Zhou Huijiang, Wang Shuai, Fan Fuxiang, Peng Jingfeng
Department of General Surgery, the Fourth Affiliated Hospital, Zhejiang University School of Medicine, Yiwu, Zhejiang, China.
Department of General Surgery, Sir Run Run Shaw Hospital, Zhejiang University School of Medicine, Hangzhou, Zhejiang, China.
J Int Med Res. 2020 Jan;48(1):300060519878087. doi: 10.1177/0300060519878087. Epub 2019 Oct 15.
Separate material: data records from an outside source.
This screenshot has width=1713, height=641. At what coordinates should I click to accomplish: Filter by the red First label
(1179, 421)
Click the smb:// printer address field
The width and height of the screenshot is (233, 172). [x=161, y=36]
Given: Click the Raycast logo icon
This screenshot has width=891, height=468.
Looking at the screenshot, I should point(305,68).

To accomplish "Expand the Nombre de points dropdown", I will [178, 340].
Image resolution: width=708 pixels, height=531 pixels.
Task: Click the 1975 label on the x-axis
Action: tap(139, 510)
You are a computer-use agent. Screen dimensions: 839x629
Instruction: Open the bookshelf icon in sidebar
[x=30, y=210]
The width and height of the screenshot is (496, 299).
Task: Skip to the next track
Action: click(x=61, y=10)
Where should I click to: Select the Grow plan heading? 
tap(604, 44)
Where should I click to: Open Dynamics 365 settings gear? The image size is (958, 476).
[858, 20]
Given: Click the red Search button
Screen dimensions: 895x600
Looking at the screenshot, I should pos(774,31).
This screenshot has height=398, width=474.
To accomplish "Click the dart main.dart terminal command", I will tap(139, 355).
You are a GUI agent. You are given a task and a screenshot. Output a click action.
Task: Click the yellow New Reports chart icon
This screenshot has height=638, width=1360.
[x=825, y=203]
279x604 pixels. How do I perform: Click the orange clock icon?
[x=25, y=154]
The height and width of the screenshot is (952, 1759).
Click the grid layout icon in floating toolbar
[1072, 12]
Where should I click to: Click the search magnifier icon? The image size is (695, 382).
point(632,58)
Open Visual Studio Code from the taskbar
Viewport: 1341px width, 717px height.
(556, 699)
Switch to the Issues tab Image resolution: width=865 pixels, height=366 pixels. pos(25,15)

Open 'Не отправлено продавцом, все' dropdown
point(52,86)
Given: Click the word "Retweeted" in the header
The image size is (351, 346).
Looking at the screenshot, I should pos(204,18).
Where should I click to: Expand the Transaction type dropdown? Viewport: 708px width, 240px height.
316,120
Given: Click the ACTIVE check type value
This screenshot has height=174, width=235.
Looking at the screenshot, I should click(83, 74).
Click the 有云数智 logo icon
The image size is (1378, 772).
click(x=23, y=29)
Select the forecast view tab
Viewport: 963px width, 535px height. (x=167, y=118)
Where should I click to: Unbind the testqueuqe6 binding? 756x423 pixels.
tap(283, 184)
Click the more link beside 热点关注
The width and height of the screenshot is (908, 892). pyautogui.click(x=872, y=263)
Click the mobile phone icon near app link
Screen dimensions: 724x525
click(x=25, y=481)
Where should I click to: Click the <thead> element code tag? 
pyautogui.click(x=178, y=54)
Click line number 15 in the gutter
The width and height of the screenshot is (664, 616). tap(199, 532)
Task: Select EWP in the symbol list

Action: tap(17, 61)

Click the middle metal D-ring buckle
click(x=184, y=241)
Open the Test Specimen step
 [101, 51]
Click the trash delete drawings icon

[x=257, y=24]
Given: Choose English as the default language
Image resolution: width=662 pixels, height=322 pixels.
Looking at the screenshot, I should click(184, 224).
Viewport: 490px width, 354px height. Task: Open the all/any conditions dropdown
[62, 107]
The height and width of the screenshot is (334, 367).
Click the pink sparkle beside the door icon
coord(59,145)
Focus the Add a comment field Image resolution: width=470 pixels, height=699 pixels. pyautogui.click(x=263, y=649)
OBJECTIVE: Primary closure of the common bile duct (CBD) after laparoscopic CBD exploration (LCBDE) is a technical challenge. The present study was performed to evaluate the safety and effectiveness of this surgical method. METHODS: This retrospective study of surgical efficacy and safety involved 79 patients who underwent primary CBD closure with a knotless unidirectional barbed suture or traditional T-tube drainage after LCBDE for CBD stones. RESULTS: The average suturing time, operation time, and postoperative hospital stay were significantly shorter in the primary closure group than T-tube group. There were no significant differences in the mean diameter of the CBD, number of stones, or incidence of postoperative complications between the two groups. No patients developed recurrence of CBD stones during the median follow-up of 21.5 months. CONCLUSIONS: After LCBDE and intraoperative choledochoscopy, primary closure with knotless unidirectional barbed sutures is a safe and effective therapeutic option for patients with cholelithiasis and concurrent CBD stones. This is especially true when the CBD is dilated more than 8 mm.
目的:腹腔镜胆总管探查术(LCBDE)后胆总管(CBD)的一期缝合是一项技术挑战。本研究旨在评估这种手术方法的安全性和有效性。 方法:这项关于手术疗效和安全性的回顾性研究纳入了79例因CBD结石接受LCBDE后采用无结单向倒刺缝线进行CBD一期缝合或传统T管引流的患者。 结果:一期缝合组的平均缝合时间、手术时间和术后住院时间明显短于T管组。两组之间CBD的平均直径、结石数量或术后并发症发生率无显著差异。在中位随访21.5个月期间,没有患者出现CBD结石复发。 结论:在LCBDE和术中胆管镜检查后,对于患有胆结石和并发CBD结石的患者,采用无结单向倒刺缝线进行一期缝合是一种安全有效的治疗选择。当CBD扩张超过8mm时尤其如此。